Problem: Count the lines in the data below that contain the string "size", and give only that number.

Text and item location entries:
************

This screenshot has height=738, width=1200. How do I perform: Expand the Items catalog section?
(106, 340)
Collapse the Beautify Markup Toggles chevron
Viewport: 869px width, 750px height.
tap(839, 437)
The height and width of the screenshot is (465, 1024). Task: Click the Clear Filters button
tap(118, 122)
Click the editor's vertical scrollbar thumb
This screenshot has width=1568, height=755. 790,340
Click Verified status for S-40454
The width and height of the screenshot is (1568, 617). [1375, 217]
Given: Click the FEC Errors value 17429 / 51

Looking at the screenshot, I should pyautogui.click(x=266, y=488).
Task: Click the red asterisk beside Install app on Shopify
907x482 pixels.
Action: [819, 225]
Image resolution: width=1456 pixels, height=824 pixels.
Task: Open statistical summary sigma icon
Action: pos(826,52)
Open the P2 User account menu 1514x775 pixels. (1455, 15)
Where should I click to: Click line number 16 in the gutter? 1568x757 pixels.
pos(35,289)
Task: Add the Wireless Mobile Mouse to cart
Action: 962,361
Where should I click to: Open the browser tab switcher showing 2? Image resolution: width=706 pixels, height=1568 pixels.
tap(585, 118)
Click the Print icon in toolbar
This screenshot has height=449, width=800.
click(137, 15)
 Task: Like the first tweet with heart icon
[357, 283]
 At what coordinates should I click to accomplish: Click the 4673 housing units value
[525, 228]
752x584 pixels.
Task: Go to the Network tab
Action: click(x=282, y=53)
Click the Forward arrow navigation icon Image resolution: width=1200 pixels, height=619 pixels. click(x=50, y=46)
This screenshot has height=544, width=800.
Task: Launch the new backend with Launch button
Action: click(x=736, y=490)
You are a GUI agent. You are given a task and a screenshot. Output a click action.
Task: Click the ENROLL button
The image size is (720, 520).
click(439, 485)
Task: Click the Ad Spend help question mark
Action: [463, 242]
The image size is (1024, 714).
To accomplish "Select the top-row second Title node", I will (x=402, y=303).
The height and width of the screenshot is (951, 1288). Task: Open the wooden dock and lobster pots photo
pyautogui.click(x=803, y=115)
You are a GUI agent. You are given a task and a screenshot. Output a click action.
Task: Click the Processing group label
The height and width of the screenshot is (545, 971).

************

Output of the exercise: 2